Keharusan  manusia dididik menurut dasar Biologis:
a.       Untuk menyesuasikan diri dengan lingkungannya, anak manusia tidak memiliki insting yang sempurna sebagaimana yang dimiliki oleh hewan. Hal ini dikarenakan anak manusia dilahirkan dalam keadaan tidak berdaya. Pada waktu lahir anak manusia tidak bisa berbuat apa-apa. Sampai usia tertentu anak masih memerlukan bantuan orang tua. Begitu anak lahir ke dunia, ia memerlukan uluran orang lain (ibu dan ayah) untuk dapat melangsungkan hidup dan kehidupannya, dan berdiri sendiri. Kelemahan yang dimiliki oleh anak adalah kelemahan rohani dan jasmaniah, misalnya dia tidak kuat oleh gangguan cuaca, keadaan tubuh yang basah, panas atau dingin. Begitu juga rohaniahnya, dia tidak mampu membedaan keadaan yang berbahaya ataupun menyenangkan, kelemahan dan ketidakberdayaan anak makin lama makin hilang karena berkat bantuan dan bimbingan pendidik atau yang biasanya disebut pendidikan. Berbeda dengan binatang yang begitu lahir sudah dilengkapi kelengkapan fisiknya dan dapat berbuat sesuatu untuk mempertahankan hidupnya. Misalnya anak harimau begitu lahir sudah dilengkapi dengan bulu yang dapat melindungi tubuhnya dari kedinginan. Begitu lahir setelah dibersihkan oleh induknya anak harimau tersebut sudah bisa bergerak untuk mencari susu induknya, walaupun belum memiliki kemampuan melihat secara normal. Beberapa jenis hewan yang baru keluar dari telurnya langsung bergerak seperti pada kura-kura, buaya, dan sebagainya. Begitu juga pada binatang lainnya khususnya binatang menyusui seperti kuda, kambing, kera dan sebagainya. Hal tersebut tidak demikian pada manusia. Manusia perlu mendapat bantuan orang lain untuk dapat menolong dirinya untuk sampai kepada dewasa. Masa pendidikan manusia memerlukan waktu yang lama karena di samping manusia harus dapat mempertahankan hidupnya dalam arti lahir, ia juga harus memiliki bekal yang berkaitan dengan moral, memiliki pengetahuan, dan keterampilan lainnya yang diperlukan untuk hidup. Makin tinggi peradaban manusia, makin banyak yang harus dipelajari agar dapat hidup berdiri sendiri tanpa menggantungkan diri kepada orang lain. Oleh karena itu, anak atau bayi manusia memerlukan bantuan, tuntunan, pelayanan, dorongan dari orang lain demi mempertahankan hidup dengan belajar setahap demi setahap untuk memperoleh bekal nilai-nilai moral, memiliki kepandaian dan keterampilan, serta pembentukan sikap dan tingkah laku sehingga lambat laun dapat berdiri sendiri yang semuanya itu memerlukan waktu yang cukup lama.
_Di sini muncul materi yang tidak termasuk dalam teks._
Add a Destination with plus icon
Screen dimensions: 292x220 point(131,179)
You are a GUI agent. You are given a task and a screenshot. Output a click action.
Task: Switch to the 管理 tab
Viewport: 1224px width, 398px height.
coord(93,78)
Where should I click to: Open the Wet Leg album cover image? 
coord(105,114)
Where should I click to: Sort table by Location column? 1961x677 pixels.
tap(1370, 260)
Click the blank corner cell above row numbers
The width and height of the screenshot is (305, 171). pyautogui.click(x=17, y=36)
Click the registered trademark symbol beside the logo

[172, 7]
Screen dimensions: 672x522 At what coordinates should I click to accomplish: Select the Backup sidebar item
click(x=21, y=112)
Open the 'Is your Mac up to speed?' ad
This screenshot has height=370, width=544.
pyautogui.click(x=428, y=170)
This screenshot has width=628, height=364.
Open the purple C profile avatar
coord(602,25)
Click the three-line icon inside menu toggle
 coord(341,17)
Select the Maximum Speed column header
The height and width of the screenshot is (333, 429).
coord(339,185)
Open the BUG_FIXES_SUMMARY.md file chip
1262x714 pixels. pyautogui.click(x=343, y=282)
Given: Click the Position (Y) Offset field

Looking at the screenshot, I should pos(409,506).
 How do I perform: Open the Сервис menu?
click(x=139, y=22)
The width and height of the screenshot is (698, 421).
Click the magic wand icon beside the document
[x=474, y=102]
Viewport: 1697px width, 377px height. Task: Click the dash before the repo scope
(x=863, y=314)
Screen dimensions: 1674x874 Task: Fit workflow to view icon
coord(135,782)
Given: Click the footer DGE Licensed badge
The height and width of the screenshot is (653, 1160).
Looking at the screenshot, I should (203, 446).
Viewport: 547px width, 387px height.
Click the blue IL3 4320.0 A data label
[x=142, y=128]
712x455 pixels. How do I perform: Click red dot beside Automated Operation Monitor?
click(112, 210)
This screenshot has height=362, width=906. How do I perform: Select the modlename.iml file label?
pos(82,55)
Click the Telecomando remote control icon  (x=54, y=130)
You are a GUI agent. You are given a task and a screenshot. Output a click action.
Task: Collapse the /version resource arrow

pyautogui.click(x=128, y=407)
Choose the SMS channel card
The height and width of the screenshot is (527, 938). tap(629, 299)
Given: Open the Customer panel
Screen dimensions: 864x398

b.      Anak manusia perlu masa belajar yang panjang sebagai bekal menyesuaikan dirinya dengan lingkungan secara konstruktif. Untuk sampai pada kedewasaan yang merupakan tujuan pendidikan dalam arti khusus, memerlukan waktu lama. Untuk mengarungi kehidupan yang dewasa, manusia perlu dipersiapkan, lebih-lebih pada masyarakat modern. Bekal tersebut dapat diperoleh dengan pendidikan, dimana orang tua atau generasi tua akan mewariskan pengetahuan, nilai-nilai, serta keterampilannya kepada anak-anaknya atau pada generasi berikutnya.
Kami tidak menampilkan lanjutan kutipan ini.